Successes of Laudon (1788 A.D.)

Laudon, having made an express stipulation that the emperor was not to interfere with his plans marched against the Turks, defeated them under the walls of Dubitza the very day after he joined the army, and reduced that fortress; then, pushing into the heart of Bosnia, he compelled Novi to surrender, whilst the emperor himself was obliged to hasten to the aid of the army in the Bannat, which was very hard pressed by the Turks. The division under Wartensleben, which should have supported it, had been driven back by the Turks, who succeeded, in consequence of an incomprehensible neglect on the part of the Austrians, in getting complete possession of the rocky bed through which the Danube has forced a passage at a distance of six-and-twenty miles above New Orsova. The pass, which is not more than a pistol-shot in width, is commanded by a fortified cleft in the rock, called Veterani’s Hole, and this post the Austrians should and could have maintained when the main body of the Turks appeared at Old Orsova on the 7th of August; this, however, they neglected to do. The Austrian general suffered himself to be defeated and lost thirteen pieces of cannon, and as his communications with the main army were cut off, he was obliged to retreat so far that the garrison of this important post was left to its fate. The Turks sacrificed great numbers of men in order to seize this fastness, by the possession of which they immediately became masters of the whole navigation of the Danube as far down as Belgrade. As soon as the Danube was lost, the imperial army found itself threatened in the rear.

Nothing but disaster attended the operations of Joseph and Wartensleben. The army under the prince of Coburg was somewhat less unfortunate. Khotin, which the Russians had captured in the last war without firing a shot, was reduced by it after a most heroic resistance of three months; and this was the last exploit of a campaign in which thirty thousand Austrians fell in desultory skirmishes, and forty thousand were swept off by pestilence—losses but poorly compensated by the capture of Szabatch, Khotin, Dubitza, and Novi. Circumstances, however, afterwards proved more favourable. Jassy was taken; in October, the Russians were in possession of five districts of Moldavia and of several passes in Wallachia, and the main army was again able to extend the limits of its operations. Wartensleben sat down with a part of the army before Mahadia; and the emperor kept possession of the country from Pantchova to Semlin.

Victories of Suvarov (1788-1789 A.D.)

After the massacre perpetrated by Suvarov upon the Turks on the promontory of Kinburn, the Russians had remained for a long time quiet; but by their possession of the coasts they effectually prevented the Turks from landing any troops, and by the capture of the island of Beresam wholly excluded them from the mouth of the Dnieper. It was not till late in the year 1788 that Potemkin summoned Suvarov from Kinburn to conduct the siege of Otchakov, where, however, he was wounded, and after his return to Kinburn the siege made very little progress. The avarice of Potemkin deprived the soldiers of the necessary supplies; and the dreadful cold and disease proved far more injurious to them than the attacks of their enemies.

THE DATA:
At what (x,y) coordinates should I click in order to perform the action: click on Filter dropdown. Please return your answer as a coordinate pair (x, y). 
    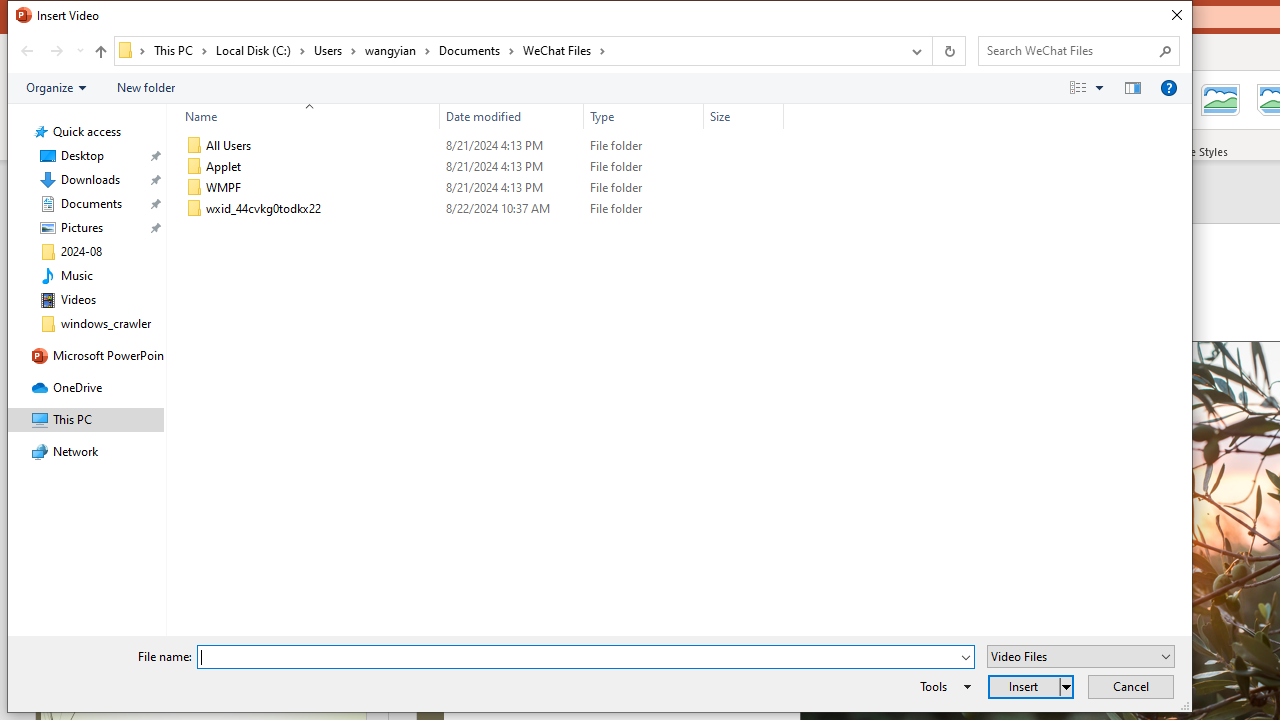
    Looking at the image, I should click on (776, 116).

REQUIRED ACTION: In the passage on Laudon and Suvarov, which captured places are named as poor compensation for the campaign's Austrian losses?

SOLUTION TO THIS EXERCISE: Szabatch, Khotin, Dubitza, and Novi.